Reputation: 3669
Have few thousand reports that have consistently formatted tabular data embedded within them that I need to extract.
Have a few ideas, but thought I'd post to see if there's a better way to do this than what I'm thinking; which is to extract the tabular data, create a new file for it, then parse that data as a tabular file.
Here's a sample input and output, where the output read and written row by row to a database.
INPUT_FILE
MiscText MiscText MiscText
MiscText MiscText MiscText
MiscText MiscText MiscText
SubHeader
PASS 1283019238 alksdjalskdjl
FAIL 102310928301 kajdlkajsldkaj
PASS 102930192830 aoisdajsdoiaj
PASS 192830192301 jiasdojoasi
MiscText MiscText MiscText
MiscText MiscText MiscText
MiscText MiscText MiscText
OUTPUT (read/write row-by-row from text-file to DB)
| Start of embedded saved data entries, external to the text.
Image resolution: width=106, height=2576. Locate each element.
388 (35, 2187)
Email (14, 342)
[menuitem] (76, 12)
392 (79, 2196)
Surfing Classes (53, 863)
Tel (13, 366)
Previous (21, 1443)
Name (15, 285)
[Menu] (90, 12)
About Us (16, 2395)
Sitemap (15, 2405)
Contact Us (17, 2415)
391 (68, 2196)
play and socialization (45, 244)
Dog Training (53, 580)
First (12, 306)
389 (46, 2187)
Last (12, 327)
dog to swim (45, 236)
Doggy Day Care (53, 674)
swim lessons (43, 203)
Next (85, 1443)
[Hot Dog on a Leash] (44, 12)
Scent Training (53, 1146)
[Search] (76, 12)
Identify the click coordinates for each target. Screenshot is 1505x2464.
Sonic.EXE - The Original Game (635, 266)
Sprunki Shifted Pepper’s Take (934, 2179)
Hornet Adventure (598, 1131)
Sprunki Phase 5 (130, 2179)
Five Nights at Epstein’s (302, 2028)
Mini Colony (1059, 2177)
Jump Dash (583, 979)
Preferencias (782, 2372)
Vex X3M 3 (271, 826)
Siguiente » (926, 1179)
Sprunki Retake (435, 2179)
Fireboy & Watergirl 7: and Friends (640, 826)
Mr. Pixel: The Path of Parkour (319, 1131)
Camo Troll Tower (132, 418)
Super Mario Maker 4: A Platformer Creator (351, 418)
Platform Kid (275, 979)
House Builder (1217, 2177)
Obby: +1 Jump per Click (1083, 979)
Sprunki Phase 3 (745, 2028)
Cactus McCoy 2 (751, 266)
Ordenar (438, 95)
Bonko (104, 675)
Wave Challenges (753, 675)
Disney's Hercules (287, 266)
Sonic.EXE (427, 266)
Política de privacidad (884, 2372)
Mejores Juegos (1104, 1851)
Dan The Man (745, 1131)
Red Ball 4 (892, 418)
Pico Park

ROW-01{column01,column02,column03}
...
ROW-nth{column01,column02,column03}
Upvotes: 0
Views: 260
Reputation: 8895
In case this is a fixed width data, I would strongly suggest using unpack
or plain old substr
.
Upvotes: 0
Reputation: 15294
Recognizing when to start processing tabular data is easy. You've got the marker line. The difficulty is recognizing when to stop processing data. You can apply the heuristics of stopping to process data when the split
doesn't yield the expected result.
use strict;
use warnings;
my $tab_data;
my $num_cols;
while ( <> ) {
$tab_data = 1, next if $_ eq "SubHeader\n";
next unless $tab_data;
chomp;
my @cols = split /\t/;
$num_cols ||= scalar @cols;
last if $num_cols and $num_cols != scalar @cols;
print join( "\t", @cols ), "\n";
}
Save as etd.pl
(etd = extract tabular data, what did you think?), and call it like this from the command line:
perl etd.pl < your-mixed-input.txt
Upvotes: 2
Reputation: 24574
If you know how to extract data, why create a new file instead of processing it immediately?
Upvotes: 1